-- WHAT YOU SHOULD DO --
When you return the lines below, go from the first through the line with "Task: Close the 军团分享 dialog with the X icon", keep them exact, and leave out every picture.

Top of DATASET RECORDS

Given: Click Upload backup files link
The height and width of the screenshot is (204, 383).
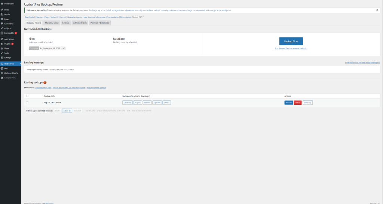Looking at the screenshot, I should (x=43, y=87).
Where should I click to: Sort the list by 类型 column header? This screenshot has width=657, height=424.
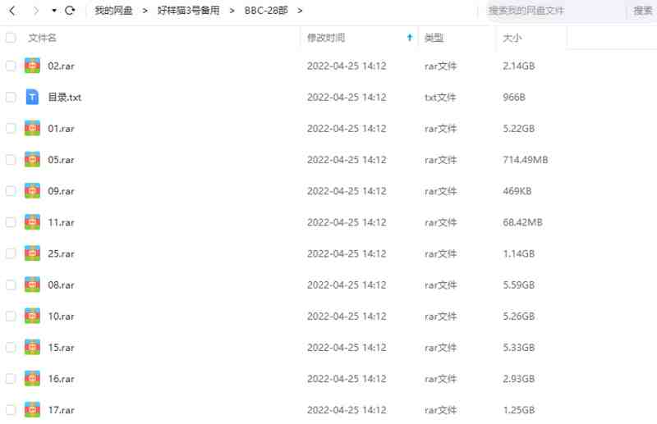(x=434, y=38)
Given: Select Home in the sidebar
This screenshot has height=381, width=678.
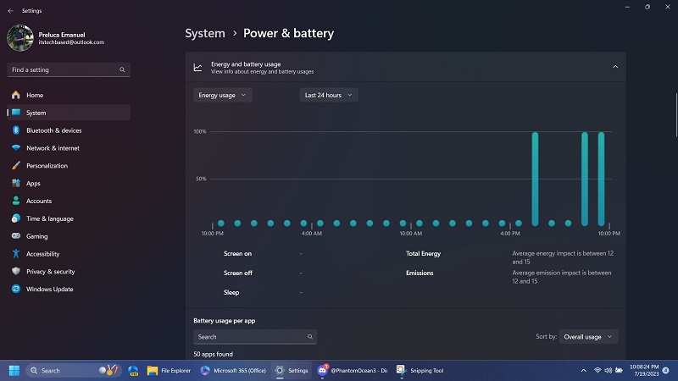Looking at the screenshot, I should [34, 95].
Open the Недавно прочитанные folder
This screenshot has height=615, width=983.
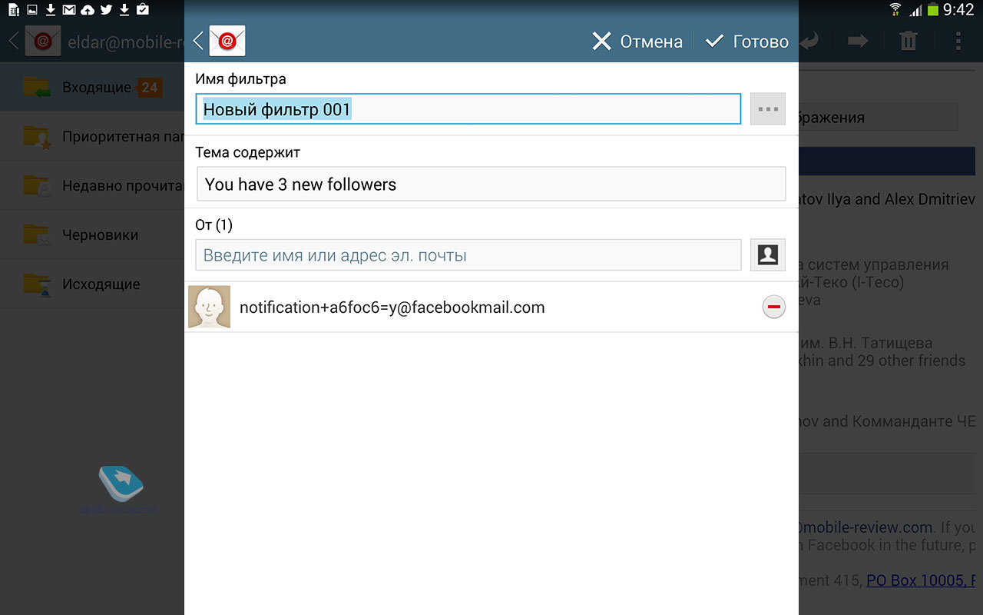[92, 185]
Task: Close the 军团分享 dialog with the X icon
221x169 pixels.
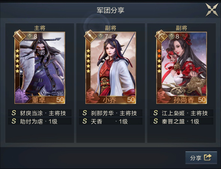Action: (x=212, y=10)
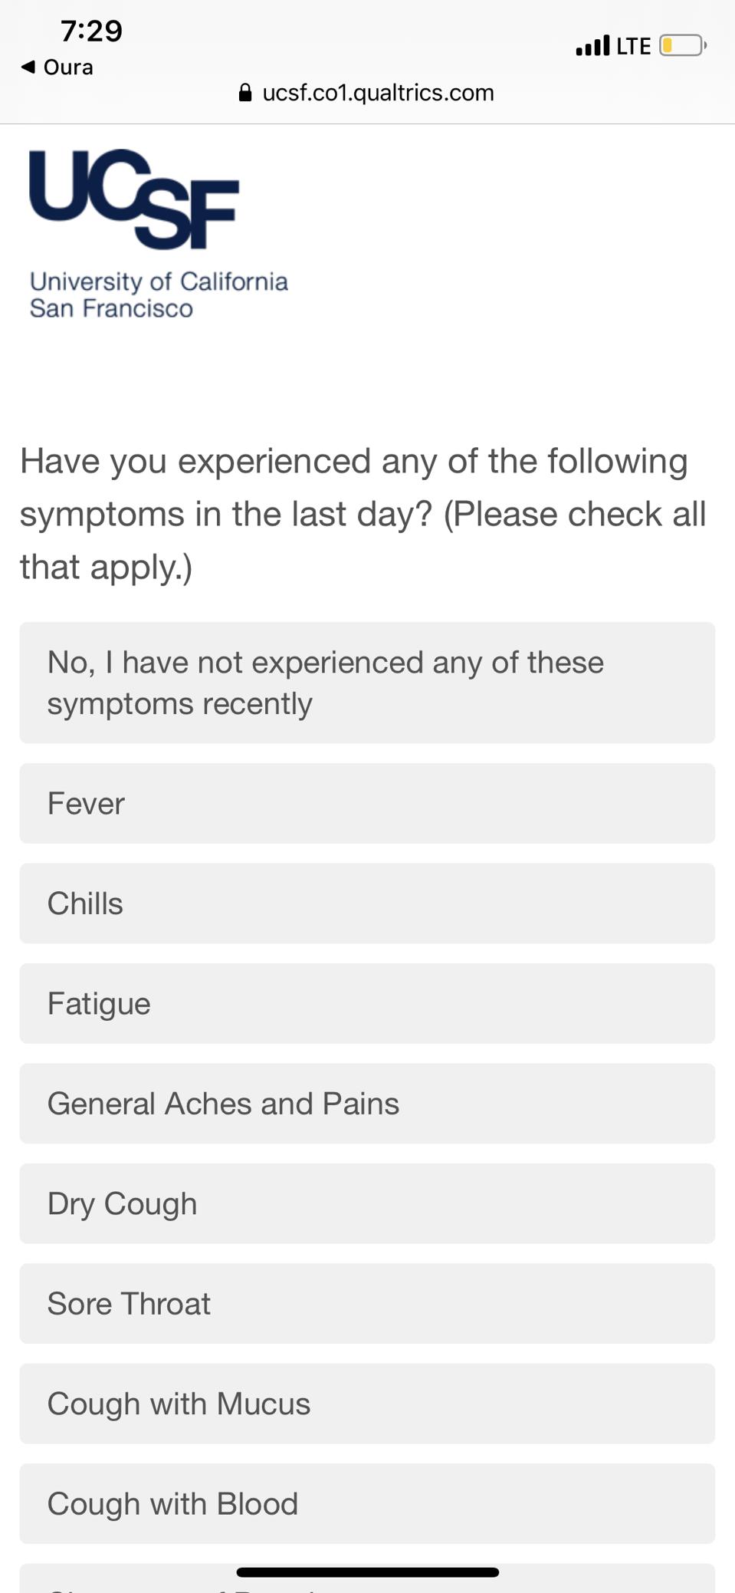Choose General Aches and Pains
The height and width of the screenshot is (1593, 735).
[367, 1104]
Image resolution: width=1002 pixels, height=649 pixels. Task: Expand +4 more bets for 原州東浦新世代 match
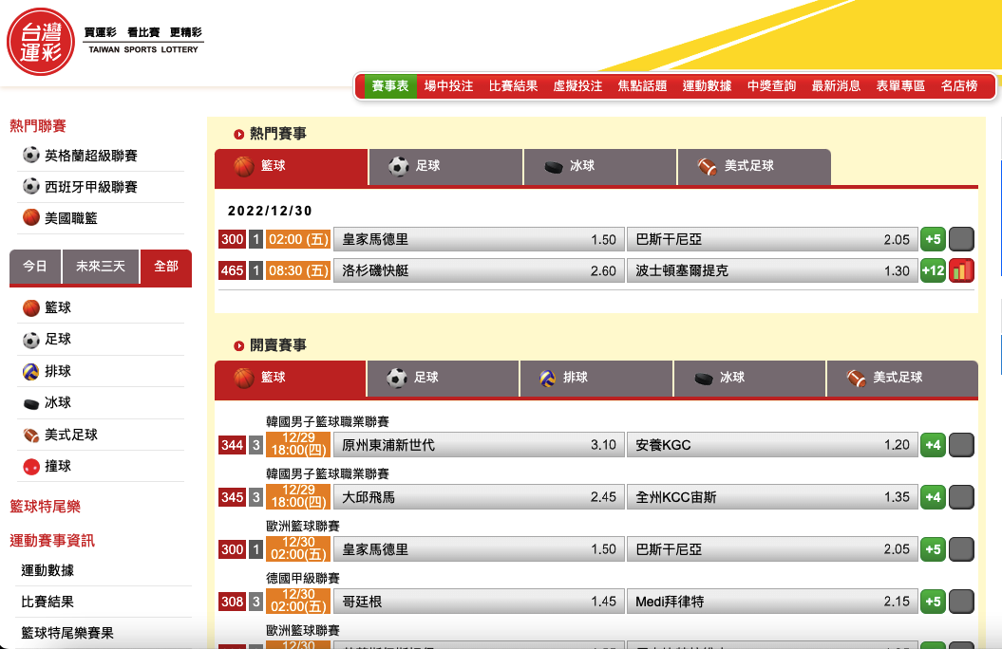(x=933, y=445)
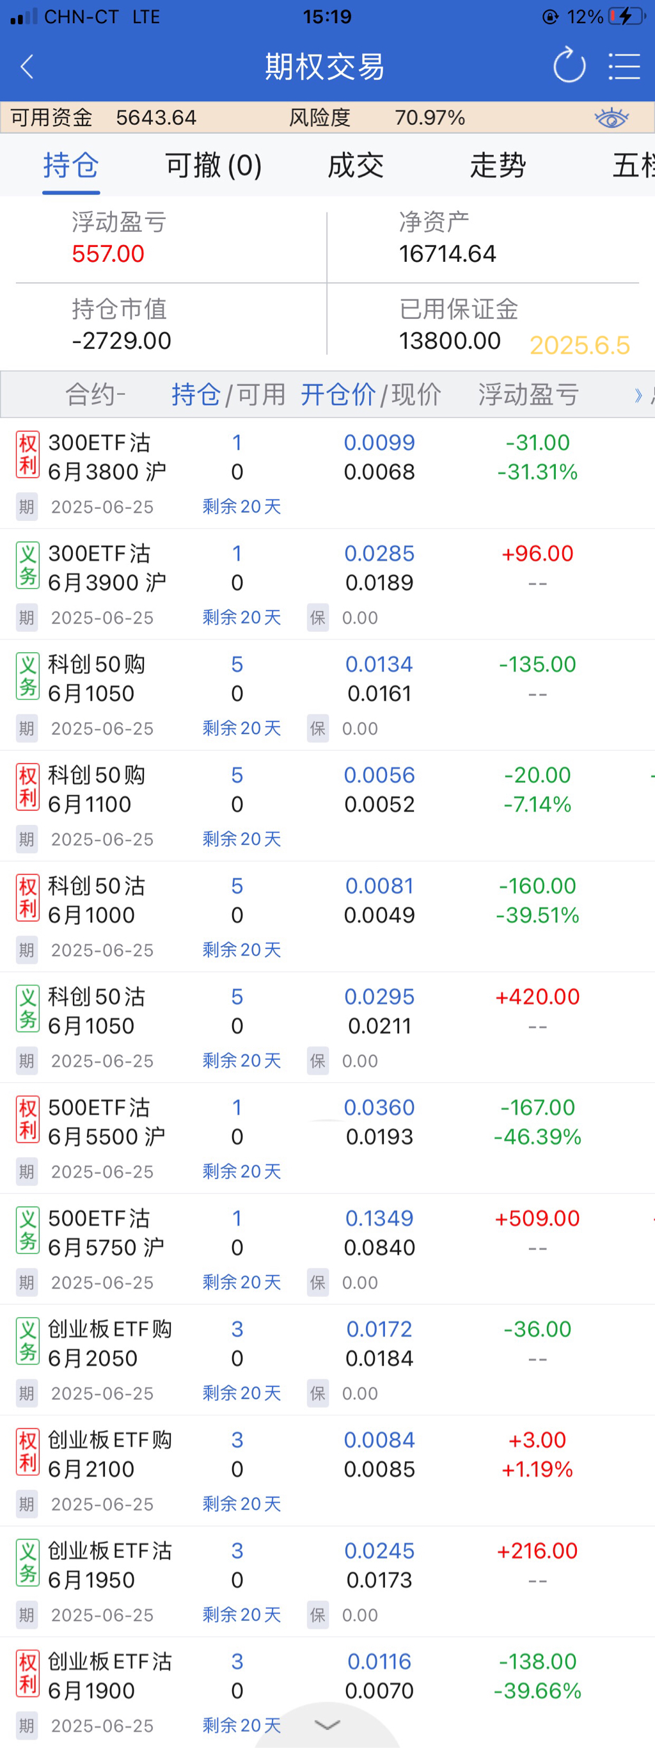Expand more columns with double chevron
655x1748 pixels.
[638, 395]
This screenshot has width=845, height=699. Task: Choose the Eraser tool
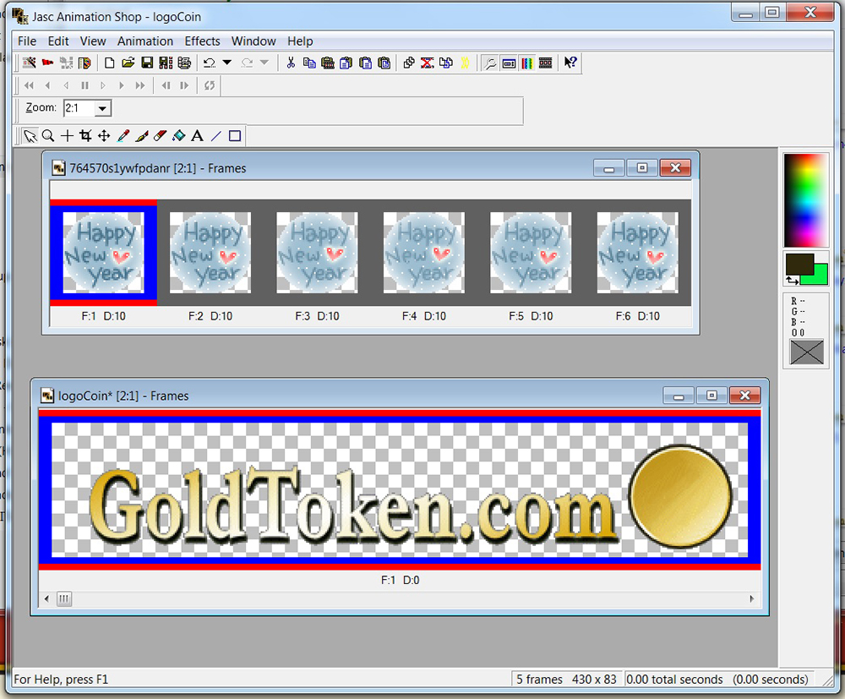[x=160, y=136]
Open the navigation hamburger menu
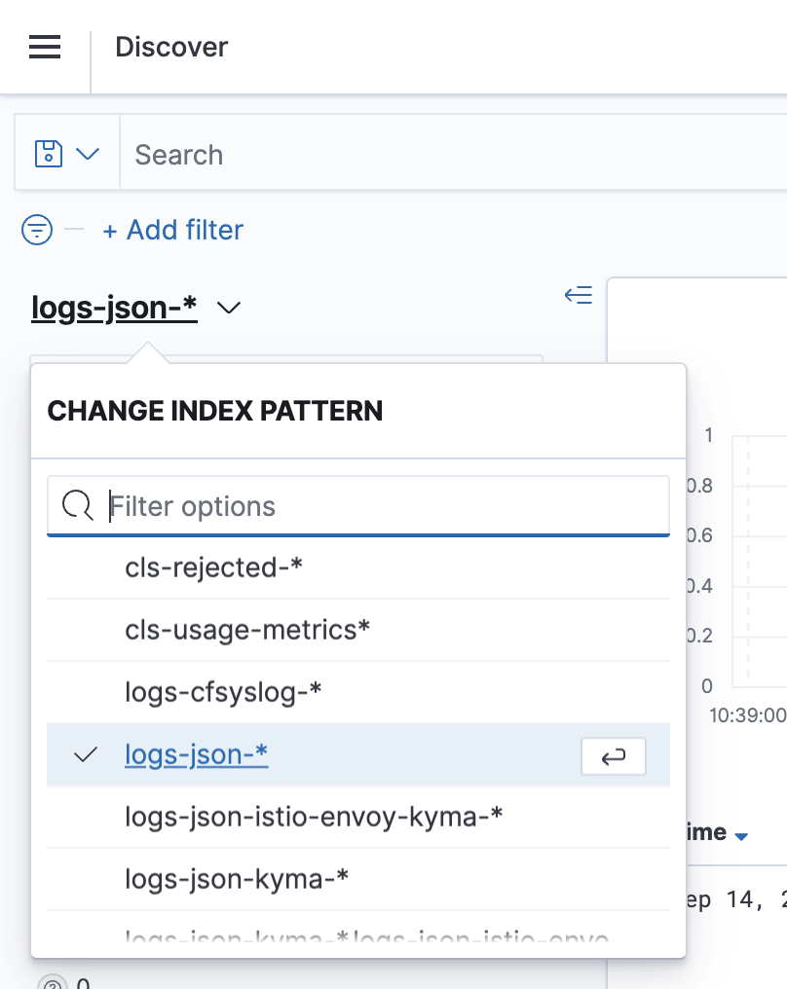Image resolution: width=787 pixels, height=989 pixels. point(44,47)
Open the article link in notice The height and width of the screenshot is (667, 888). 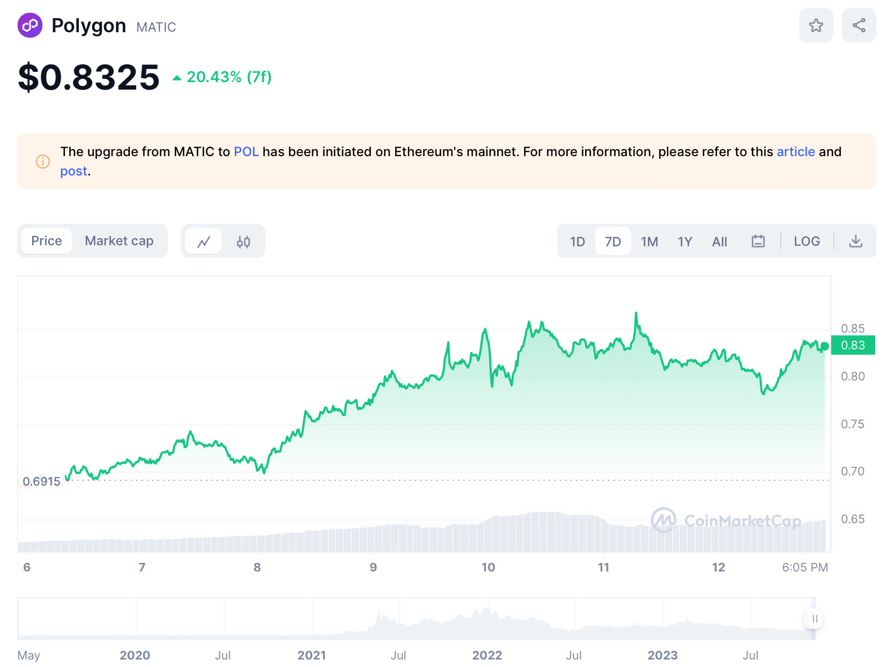click(796, 152)
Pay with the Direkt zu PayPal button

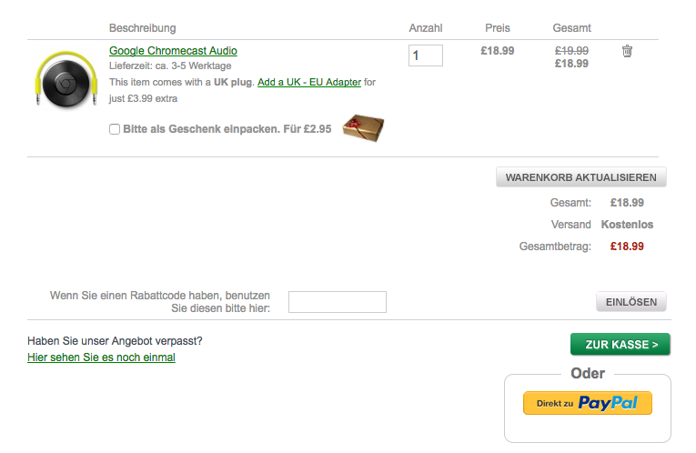pyautogui.click(x=587, y=403)
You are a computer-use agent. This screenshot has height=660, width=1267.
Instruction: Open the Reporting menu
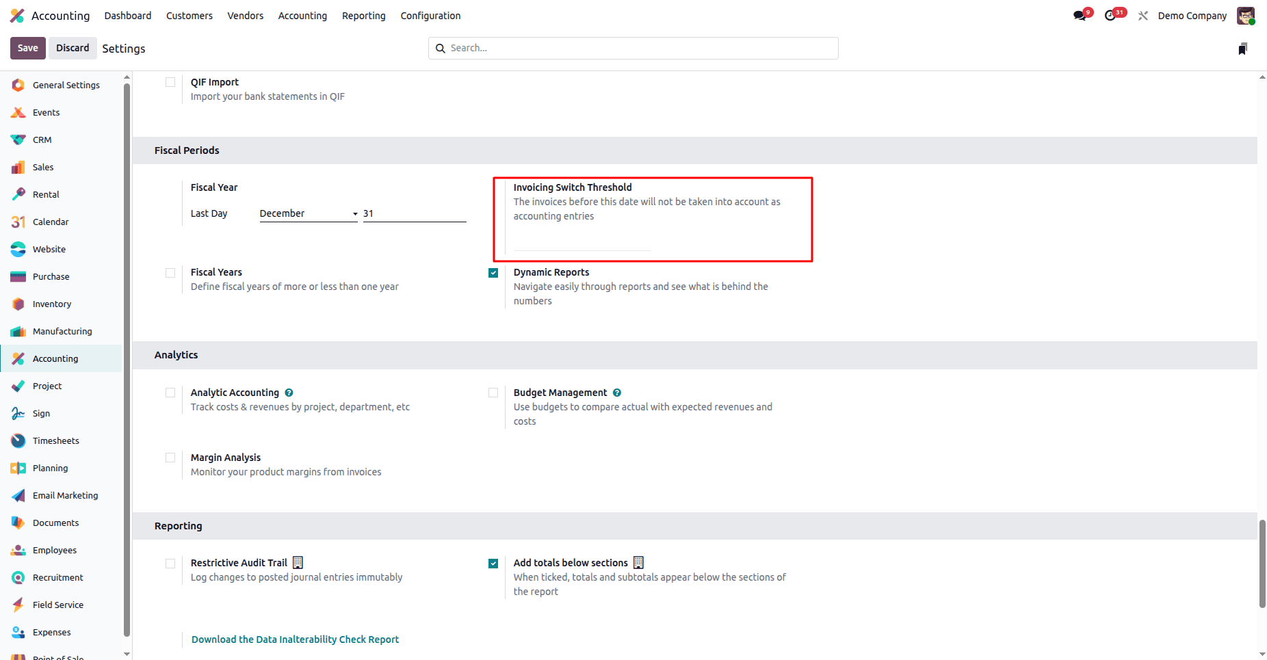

Bottom of DATASET RECORDS

-- WORKED SOLUTION --
Given: Click Upload backup files link
The height and width of the screenshot is (204, 383).
Looking at the screenshot, I should (x=43, y=87).
Where should I click to: Sort the list by 类型 column header? This screenshot has width=657, height=424.
(x=434, y=38)
Given: Select Home in the sidebar
This screenshot has height=381, width=678.
Looking at the screenshot, I should [34, 95].
Open the Недавно прочитанные folder
This screenshot has height=615, width=983.
[92, 185]
Task: Close the 军团分享 dialog with the X icon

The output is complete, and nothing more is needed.